Thursday, August 14, 2008

What I Learned in Space

1) A plane full of journalists worrying about barfing in front of one another is funny.

2) M&Ms and water are amazing toys to play with when you're weightless.

3) M&Ms and water are disgusting, goopy things to lay down on when you're not weightless anymore and they've been smeared all over the plane.

Monday, August 11, 2008

Tele-phooey

Setting what must be some sort of consumer electronics record for epic failure, my third Treo 650 died yesterday. My IT department is ordering me a new phone—the Treo 750—and it will probably get here in a few days, but in the meantime, I don’t have a phone.

Yes, I recognize the absurdity of purchasing the next iteration of a product that has absolutely, definitively not worked, but among the options, I think it’s the best one. Either that, or I go back to paying for my own phone service, and since this is basically the one perk I get from this job, you will have to pry the phone from my cold, dead hands.

Although you might not want to bother, since it probably won’t be working.

Thursday, August 7, 2008

Kristen Salvatore, MD

I take oral hygiene very seriously.

Nine years ago, during my first visit to the dentist in about three years, the attending doc leaned back and asked me, "So, are you interested in keeping your own teeth as you get older, or is your plan for dentures?" Because it's me, I was crushed that I'd let down this dentist I'd never met before, and as a result became a serial flosser/fluoride rinser. I haven't had a cavity since.

So imagine my surprise when a routine X-ray turned up what my dentist (different guy) described as "something bad." Then he asked me if I'd ever been in a car accident or been hit hard in the mouth. This seemed to embarrass me more than him, for some reason--I generally approach people's possible traumas gingerly--but luckily he didn't take that as cause to call health and human services. He just explained that it looked like the bottom of the root of one of my front teeth was infected and that I'd need a root canal. I thought this sounded crazy--I am a serial flosser!--but the X-ray did in fact show a big, black blotch on one of my front teeth.

I will spare you all the details of my root canal, except to say while it a) wasn't painful, it was b) absolutely disgusting, and it c) required several stitches. This is what they looked like:

I've had stitches before--many times, in fact--so four stitches at once wasn't new to me. Four stitches that looked like permanent shit in my front teeth was new (black thread? in my mouth? really?), but stitches, no, I'm old hat at those.

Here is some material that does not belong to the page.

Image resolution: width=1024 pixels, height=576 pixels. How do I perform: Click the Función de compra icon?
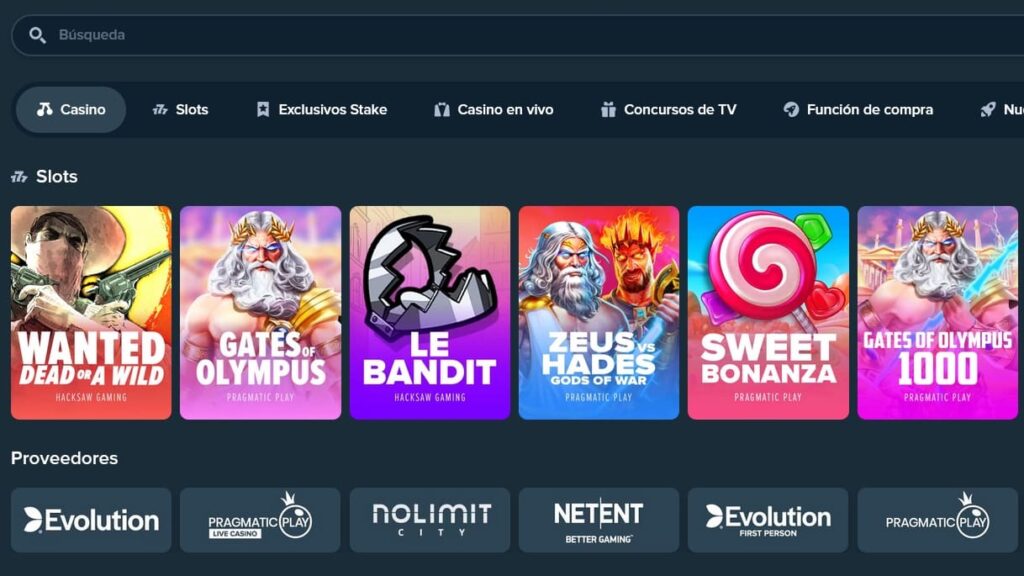click(791, 110)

After a day spent on the couch with HRH Prince Vicodin (take a moment, bow to him), it was time to head em up, move em out, and head back to work. So I performed my morning ablutions--wash it, dry it, moisturize it--and got ready to head out. Before I did, I decided to rinse the coffee cup I'd been sipping from. Which was totally cool until it broke off in my hand and slice my thumb open something fierce.

This is what that looked like:

So me and my four existing stitches went off to the hospital (and I'd like to take a moment here to thank my ex for just dropping me off outside the emergency room and then heading out--what a sweetheart, folks!), where we met Dr. Matt:

got all shot up:

and added five stitches:


bringing the full stitch count to a total of nine, in two different places, for unrelated incidents.

I told Dr. Matt that had to be some sort of record. He rewarded me by telling me that if I was careful, I could take my own stitches out when they were ready.

And I did:




(Full disclosure: this happened two years ago, but I just stumbled upon the pictures/video.)